# Development of Intelligent Computing Systems _ 2022  IME-USP
- course [page][4]
- ministred by: MSc [Renato Cordeiro Ferreira][1]
- student: [Pedro Almeida][3] and [Rodrigo Didier Anderson][2]

[1]: https://www.linkedin.com/in/renatocf/
[2]: https://www.linkedin.com/in/didier11/
[3]: https://www.linkedin.com/in/plbalmeida/
[4]: https://www.ime.usp.br/verao/index.php

This is the first part of the course project, we will create the training pipeline for a categorization model.

More specifically, the goal is to train a model that should receive data related to products and return the best categories for them.


- More details about this stage of the project [here][1].
- More info about the data can be found [here][2]
[1]: https://github.com/didier-rda/intelligent-systems-project/blob/main/training/README.md
[2]: https://github.com/didier-rda/intelligent-systems-project/blob/main/data/README.md

## Training Pipeline  

This training pipeline follows the following steps. 

For each step, a class was created with the necessary methods to fulfill the respective stage of the pipline.

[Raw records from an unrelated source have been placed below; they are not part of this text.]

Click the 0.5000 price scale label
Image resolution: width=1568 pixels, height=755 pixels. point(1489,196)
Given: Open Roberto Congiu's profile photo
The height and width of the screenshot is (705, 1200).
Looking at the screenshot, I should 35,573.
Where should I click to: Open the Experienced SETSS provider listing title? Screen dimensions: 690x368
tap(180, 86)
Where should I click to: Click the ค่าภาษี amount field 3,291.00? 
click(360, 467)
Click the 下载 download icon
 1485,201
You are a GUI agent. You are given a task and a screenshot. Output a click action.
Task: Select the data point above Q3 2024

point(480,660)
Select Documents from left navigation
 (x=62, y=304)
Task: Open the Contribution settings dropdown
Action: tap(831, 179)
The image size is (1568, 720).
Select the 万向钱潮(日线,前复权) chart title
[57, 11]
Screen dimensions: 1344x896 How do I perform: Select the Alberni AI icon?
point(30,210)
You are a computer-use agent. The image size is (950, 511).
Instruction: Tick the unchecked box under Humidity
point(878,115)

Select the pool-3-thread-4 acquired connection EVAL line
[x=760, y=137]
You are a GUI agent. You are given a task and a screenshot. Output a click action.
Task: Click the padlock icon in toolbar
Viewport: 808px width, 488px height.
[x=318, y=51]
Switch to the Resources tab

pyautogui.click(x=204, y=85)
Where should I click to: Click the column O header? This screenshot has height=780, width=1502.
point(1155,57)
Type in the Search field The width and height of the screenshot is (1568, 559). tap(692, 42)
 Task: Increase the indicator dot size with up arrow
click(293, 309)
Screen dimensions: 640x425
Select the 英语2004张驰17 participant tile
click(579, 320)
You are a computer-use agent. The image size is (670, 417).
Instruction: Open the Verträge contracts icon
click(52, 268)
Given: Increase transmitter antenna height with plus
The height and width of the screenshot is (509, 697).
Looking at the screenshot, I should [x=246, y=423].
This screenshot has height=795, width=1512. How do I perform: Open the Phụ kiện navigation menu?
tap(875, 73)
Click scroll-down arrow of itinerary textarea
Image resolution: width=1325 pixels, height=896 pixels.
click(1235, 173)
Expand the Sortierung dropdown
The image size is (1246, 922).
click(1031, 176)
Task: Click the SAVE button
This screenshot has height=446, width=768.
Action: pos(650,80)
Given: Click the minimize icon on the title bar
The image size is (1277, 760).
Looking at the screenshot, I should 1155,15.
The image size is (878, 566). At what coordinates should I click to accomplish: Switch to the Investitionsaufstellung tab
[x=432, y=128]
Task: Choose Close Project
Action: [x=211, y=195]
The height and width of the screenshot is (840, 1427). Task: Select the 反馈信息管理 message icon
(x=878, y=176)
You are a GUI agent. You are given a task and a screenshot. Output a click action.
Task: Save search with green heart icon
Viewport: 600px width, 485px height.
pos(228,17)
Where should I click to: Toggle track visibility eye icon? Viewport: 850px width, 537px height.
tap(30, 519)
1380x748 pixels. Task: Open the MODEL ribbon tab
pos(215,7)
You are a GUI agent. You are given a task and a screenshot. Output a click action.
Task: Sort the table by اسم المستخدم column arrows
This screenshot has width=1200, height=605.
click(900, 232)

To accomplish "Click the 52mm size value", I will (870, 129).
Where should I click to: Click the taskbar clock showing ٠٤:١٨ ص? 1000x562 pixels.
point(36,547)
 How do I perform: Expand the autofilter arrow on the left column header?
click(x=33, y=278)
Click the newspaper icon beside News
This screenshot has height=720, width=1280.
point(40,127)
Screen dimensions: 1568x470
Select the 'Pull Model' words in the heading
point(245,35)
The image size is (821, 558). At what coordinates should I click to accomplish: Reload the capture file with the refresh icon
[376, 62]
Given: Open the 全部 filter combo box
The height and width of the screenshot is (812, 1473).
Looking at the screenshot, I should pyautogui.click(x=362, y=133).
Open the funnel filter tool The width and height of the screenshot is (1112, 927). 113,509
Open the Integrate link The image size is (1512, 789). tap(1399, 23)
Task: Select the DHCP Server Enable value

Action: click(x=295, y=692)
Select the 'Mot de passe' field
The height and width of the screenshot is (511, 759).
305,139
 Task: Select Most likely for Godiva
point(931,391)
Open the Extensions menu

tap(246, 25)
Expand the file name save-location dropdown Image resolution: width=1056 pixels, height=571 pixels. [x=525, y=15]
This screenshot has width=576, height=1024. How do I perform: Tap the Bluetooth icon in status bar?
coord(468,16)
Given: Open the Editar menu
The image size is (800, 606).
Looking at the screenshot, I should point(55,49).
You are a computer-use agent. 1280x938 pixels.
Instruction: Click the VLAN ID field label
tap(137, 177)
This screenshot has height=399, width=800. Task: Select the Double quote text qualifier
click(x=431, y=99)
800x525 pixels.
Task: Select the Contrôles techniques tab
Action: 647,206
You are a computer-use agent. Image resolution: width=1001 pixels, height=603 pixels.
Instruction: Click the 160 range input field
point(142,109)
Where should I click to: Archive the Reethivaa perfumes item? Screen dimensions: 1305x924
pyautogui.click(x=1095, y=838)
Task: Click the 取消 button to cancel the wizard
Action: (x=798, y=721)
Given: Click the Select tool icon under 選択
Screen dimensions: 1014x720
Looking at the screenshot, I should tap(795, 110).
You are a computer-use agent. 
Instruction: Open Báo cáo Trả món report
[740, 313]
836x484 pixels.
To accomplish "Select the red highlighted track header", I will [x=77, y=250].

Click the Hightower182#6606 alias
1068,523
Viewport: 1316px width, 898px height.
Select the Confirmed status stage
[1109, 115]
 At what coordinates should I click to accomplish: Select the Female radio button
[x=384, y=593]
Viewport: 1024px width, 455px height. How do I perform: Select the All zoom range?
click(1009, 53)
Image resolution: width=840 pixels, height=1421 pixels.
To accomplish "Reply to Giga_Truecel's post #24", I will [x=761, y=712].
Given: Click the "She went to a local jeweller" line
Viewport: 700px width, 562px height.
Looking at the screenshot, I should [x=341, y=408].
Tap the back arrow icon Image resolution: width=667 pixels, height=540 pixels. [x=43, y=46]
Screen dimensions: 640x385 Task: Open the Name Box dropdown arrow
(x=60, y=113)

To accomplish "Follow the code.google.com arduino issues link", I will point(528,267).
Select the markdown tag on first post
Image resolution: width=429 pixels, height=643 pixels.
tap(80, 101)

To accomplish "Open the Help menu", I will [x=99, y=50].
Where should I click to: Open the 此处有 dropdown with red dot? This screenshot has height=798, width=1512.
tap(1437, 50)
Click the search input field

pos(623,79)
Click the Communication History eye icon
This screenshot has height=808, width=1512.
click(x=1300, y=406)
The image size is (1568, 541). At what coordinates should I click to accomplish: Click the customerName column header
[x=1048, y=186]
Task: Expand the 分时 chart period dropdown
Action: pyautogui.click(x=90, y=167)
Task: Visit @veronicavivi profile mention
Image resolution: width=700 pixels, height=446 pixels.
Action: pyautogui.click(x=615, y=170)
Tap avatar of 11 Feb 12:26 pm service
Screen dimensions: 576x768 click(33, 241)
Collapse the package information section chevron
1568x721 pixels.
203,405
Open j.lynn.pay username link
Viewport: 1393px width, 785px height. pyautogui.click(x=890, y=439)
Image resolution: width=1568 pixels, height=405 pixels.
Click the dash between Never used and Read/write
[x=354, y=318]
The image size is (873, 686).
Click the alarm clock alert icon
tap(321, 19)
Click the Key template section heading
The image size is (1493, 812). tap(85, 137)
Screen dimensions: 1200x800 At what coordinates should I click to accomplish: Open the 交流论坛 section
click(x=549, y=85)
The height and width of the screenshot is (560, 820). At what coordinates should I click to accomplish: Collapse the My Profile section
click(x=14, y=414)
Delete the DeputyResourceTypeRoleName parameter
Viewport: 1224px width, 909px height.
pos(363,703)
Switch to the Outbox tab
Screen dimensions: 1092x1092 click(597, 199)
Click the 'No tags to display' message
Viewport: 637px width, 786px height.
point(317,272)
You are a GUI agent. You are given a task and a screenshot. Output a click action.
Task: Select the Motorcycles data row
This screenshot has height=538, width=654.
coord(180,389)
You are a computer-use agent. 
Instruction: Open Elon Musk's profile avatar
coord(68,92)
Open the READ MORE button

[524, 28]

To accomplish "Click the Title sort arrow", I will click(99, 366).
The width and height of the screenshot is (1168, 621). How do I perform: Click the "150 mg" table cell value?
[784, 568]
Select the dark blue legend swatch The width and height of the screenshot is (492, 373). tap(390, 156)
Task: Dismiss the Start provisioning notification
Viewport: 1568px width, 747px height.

1. **Data extraction** <br>
   class: `DataExtractor`
   
   Loads a dataset with product data from a specified path available in the
   environment variable `DATASET_PATH`.
   
   
   
2. **Data formatting** <br>
   class: `DataFormatter`
   
   Processes "query" feature through CountVectorizer class from scikit-learn, training (70%) and test (30%) sets are generated in sequence.
      


3. **Modeling** <br>
   class: `Modeler`
   
   Naive Bayes classifier was the chosen model, it's commonly used for testing NLP classification problems. Therefore, the MultinomialNB class from scikit-learn was used, which works well with integer type features generated through CountVectorizer. MultinomialNB is also used for multiple label classification, which is the problem of the present dataset.
   


4. **Model validation** <br>
   class: `ModelValidator`
   
   Generates metrics about the model accuracy (precision, recall, F1, etc.)
   for each category and exports them to a specified path available in the
   environment variable `METRICS_PATH`.
   
   
   
5. **Model exportation** <br>
   class: `ModelExporter`
   
   Exports a candidate model to a specified path available in the environment variable `MODEL_PATH`.

# Import libs

In [1]:
import os
import pandas as pd
import pickle
from sklearn.model_selection import train_test_split
from sklearn.feature_extraction.text import CountVectorizer
from sklearn.naive_bayes import MultinomialNB
from sklearn.metrics import classification_report

# 1. Data Extraction

In [2]:
class DataExtractor:
    
    def __init__(self):
        self.path = os.getenv('DATASET_PATH')
        self.data = self.get_data()
    
    def get_data(self):
        return pd.read_csv(self.path)

#  2. Data Formatting

In [3]:
class DataFormatter:
    
    def __init__(self):
        self.data = DataExtractor().data
    
    def data_split(self):
        y = self.data['category']
        X_train, X_test, y_train, y_test = train_test_split(self.data['query'], y, test_size=0.3, random_state=123)
        return X_train, X_test, y_train, y_test
        
    def count_vectorizer(self):
        count_vectorizer = CountVectorizer() 
        count_train = count_vectorizer.fit_transform(self.data_split()[0])
        count_test = count_vectorizer.transform(self.data_split()[1])
        return count_train, count_test

# 3. Modeling

In [4]:
class Modeler:
    
    def classifier(self):    
        nb_classifier = MultinomialNB()
        nb_classifier.fit(DataFormatter().count_vectorizer()[0], DataFormatter().data_split()[2])
        return nb_classifier

# 4. Model Validation

In [5]:
class ModelValidator:
    
    def __init__(self):
        self.model = Modeler().classifier()
    
    def prediction(self):
        y_pred = self.model.predict(DataFormatter().count_vectorizer()[1])
        return y_pred
    
    def metrics(self):
        metrics_report = classification_report(DataFormatter().data_split()[3].values, self.prediction())
        f = open(os.getenv('METRICS_PATH'), 'w')
        f.write(f'Test set metrics:\n')
        f.write(f'\n{metrics_report}\n')
        f.close()

# 5. Model exportation

In [6]:
class ModelExporter:
    
    def __init__(self):
        self.model = Modeler().classifier()    
        pickle.dump(self.model, open(os.getenv('MODEL_PATH'),'wb'))

In [7]:
# pipeline execution
if __name__ == '__main__':
    ModelValidator().metrics()
    ModelExporter()